[Unbound-users] segfault when using dnstap at high load

Discussion:

Rogerio Bastos

2015-04-06 21:36:22 UTC

Hi,

I'm trying to test unbound witk dnstap. It works fine with low load, but
exists with segfault at high load. The segfault only happens when dnstap
is enabled in configuration.

I am using the debian package (version 1.5.3) avaible in [1] and
recompiled with dnstap enabled.
I'm following instruction descripted in [2] and using fstrm version
0.2.0.

To test the server, I'm using dnsblast [3] with the follow command:

./dnsblast <server address> 50000 500

[1] https://packages.debian.org/experimental/unbound
[2] http://dnstap.info/Source/
[3] https://github.com/jedisct1/dnsblast

--
My email was sent by May First/People Link
https://mayfirst.org

Robert Edmonds

2015-04-07 01:44:40 UTC

Permalink

Post by Rogerio Bastos
I'm trying to test unbound witk dnstap. It works fine with low load, but
exists with segfault at high load. The segfault only happens when dnstap is
enabled in configuration.
I am using the debian package (version 1.5.3) avaible in [1] and recompiled
with dnstap enabled.
I'm following instruction descripted in [2] and using fstrm version 0.2.0.
./dnsblast <server address> 50000 500

Hi, Rogerio:

Sorry to hear that. I would be happy to help debug dnstap (I wrote the
dnstap patchset for Unbound). Can I get some information about your
environment?

Can you show the "dnstap:" block of settings from your config, and the
"num-threads" server setting?

Does fstrm's "make check" test suite succeed?
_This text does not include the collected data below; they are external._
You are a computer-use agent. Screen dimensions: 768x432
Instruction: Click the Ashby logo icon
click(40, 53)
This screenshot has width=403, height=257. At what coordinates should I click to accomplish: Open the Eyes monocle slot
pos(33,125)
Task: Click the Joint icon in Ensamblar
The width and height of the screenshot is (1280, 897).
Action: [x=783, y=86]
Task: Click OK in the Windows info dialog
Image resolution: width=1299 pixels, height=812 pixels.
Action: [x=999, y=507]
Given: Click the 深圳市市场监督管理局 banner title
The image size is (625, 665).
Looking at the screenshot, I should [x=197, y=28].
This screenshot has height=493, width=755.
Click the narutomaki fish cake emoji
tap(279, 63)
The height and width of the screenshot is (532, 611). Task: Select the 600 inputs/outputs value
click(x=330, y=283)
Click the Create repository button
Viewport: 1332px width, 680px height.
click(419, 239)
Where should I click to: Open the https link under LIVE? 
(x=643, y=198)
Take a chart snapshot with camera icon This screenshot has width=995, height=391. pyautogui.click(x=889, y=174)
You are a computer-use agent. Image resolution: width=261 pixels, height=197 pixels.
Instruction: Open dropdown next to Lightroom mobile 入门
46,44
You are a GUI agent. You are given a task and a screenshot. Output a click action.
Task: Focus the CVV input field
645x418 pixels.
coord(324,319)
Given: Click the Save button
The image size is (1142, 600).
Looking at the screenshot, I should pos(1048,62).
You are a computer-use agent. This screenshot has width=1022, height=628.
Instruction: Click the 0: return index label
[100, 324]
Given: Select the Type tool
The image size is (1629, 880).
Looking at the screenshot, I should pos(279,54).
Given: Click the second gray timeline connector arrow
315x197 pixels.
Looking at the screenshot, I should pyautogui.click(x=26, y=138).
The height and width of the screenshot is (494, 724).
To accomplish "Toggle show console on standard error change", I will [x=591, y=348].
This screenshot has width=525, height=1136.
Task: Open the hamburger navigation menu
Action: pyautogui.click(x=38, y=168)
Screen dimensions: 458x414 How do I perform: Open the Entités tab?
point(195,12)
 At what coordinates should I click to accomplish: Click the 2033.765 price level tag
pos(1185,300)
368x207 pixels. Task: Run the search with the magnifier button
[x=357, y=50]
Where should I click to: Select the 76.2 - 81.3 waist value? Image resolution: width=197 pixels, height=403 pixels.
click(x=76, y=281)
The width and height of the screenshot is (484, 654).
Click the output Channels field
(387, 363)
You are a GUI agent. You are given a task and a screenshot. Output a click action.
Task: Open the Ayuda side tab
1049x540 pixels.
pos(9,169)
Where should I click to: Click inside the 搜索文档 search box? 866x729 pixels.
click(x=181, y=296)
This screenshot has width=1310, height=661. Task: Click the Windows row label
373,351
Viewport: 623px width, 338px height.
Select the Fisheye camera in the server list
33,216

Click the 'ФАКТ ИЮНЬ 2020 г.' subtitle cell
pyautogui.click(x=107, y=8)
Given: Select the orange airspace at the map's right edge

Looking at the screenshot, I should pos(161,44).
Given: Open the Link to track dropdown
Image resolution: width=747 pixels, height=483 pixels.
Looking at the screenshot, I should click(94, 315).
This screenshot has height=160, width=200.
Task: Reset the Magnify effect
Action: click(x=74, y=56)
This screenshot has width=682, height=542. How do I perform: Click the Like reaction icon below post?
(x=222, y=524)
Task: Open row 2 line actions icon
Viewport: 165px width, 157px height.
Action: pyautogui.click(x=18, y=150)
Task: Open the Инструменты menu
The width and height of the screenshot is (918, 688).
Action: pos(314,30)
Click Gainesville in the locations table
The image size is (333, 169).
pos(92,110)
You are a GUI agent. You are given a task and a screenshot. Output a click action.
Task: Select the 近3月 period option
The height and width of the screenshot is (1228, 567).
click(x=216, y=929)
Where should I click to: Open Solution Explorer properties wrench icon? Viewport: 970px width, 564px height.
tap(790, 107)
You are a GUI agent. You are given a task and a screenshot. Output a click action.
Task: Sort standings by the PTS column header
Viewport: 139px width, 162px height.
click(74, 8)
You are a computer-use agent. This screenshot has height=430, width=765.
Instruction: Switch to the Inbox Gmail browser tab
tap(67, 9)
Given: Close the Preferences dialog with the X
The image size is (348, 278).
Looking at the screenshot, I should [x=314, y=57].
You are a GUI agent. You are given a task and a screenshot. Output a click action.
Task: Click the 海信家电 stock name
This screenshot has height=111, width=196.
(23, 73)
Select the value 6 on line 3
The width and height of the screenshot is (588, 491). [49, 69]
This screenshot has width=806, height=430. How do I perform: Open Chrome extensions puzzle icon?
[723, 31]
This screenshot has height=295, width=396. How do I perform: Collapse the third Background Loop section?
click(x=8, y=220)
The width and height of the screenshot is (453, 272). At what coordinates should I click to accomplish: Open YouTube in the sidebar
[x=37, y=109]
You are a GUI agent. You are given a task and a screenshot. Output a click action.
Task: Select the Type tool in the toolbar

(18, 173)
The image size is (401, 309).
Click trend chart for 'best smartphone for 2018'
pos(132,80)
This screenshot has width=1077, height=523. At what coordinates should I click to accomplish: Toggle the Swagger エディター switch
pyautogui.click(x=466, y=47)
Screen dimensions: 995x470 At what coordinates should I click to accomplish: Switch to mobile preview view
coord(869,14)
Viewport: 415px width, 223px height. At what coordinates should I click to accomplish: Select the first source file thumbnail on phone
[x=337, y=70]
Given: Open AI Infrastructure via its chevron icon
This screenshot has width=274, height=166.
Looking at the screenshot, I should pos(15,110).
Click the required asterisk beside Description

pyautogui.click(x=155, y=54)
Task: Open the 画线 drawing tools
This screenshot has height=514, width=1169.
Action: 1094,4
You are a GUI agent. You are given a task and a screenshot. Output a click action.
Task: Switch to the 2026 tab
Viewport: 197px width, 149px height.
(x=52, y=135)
What version of protobuf-c are you using? (Did you compile from source,
or did you use a packaged version?)

What OS version are you using? (Based on your mention of the Debian
package from experimental, I would guess Debian or Ubuntu.)

Are you using a uniprocessor or SMP machine? Also, since there are some
architecture-specific parts in fstrm, what architecture are you using?

Thanks!

--
Robert Edmonds
***@debian.org

Rogerio Bastos

2015-04-07 11:46:51 UTC

Permalink

Post by Robert Edmonds

Sorry to hear that. I would be happy to help debug dnstap (I wrote the
dnstap patchset for Unbound). Can I get some information about your
environment?
Can you show the "dnstap:" block of settings from your config, and the
"num-threads" server setting?

I'm using optimisation settings based on [1] (the Debian version is
compiled with libevent):

server:
num-threads: 2

msg-cache-slabs: 2
rrset-cache-slabs: 2
infra-cache-slabs: 2
key-cache-slabs: 2

rrset-cache-size: 100m
msg-cache-size: 50m

outgoing-range: 8192
num-queries-per-thread: 4096

so-rcvbuf: 4m
so-sndbuf: 4m

I'm using the example from dnstap's site [2]:

dnstap:
dnstap-enable: yes
dnstap-socket-path: "/var/run/unbound/dnstap.sock"
dnstap-send-identity: yes
dnstap-send-version: yes
dnstap-log-resolver-response-messages: yes
dnstap-log-client-query-messages: yes

Post by Robert Edmonds
Does fstrm's "make check" test suite succeed?

Yes, all tests is ok.

Post by Robert Edmonds
What version of protobuf-c are you using? (Did you compile from source,
or did you use a packaged version?)

The packaged version from Debian Jessie (version 1.0.2).

Post by Robert Edmonds
What OS version are you using? (Based on your mention of the Debian
package from experimental, I would guess Debian or Ubuntu.)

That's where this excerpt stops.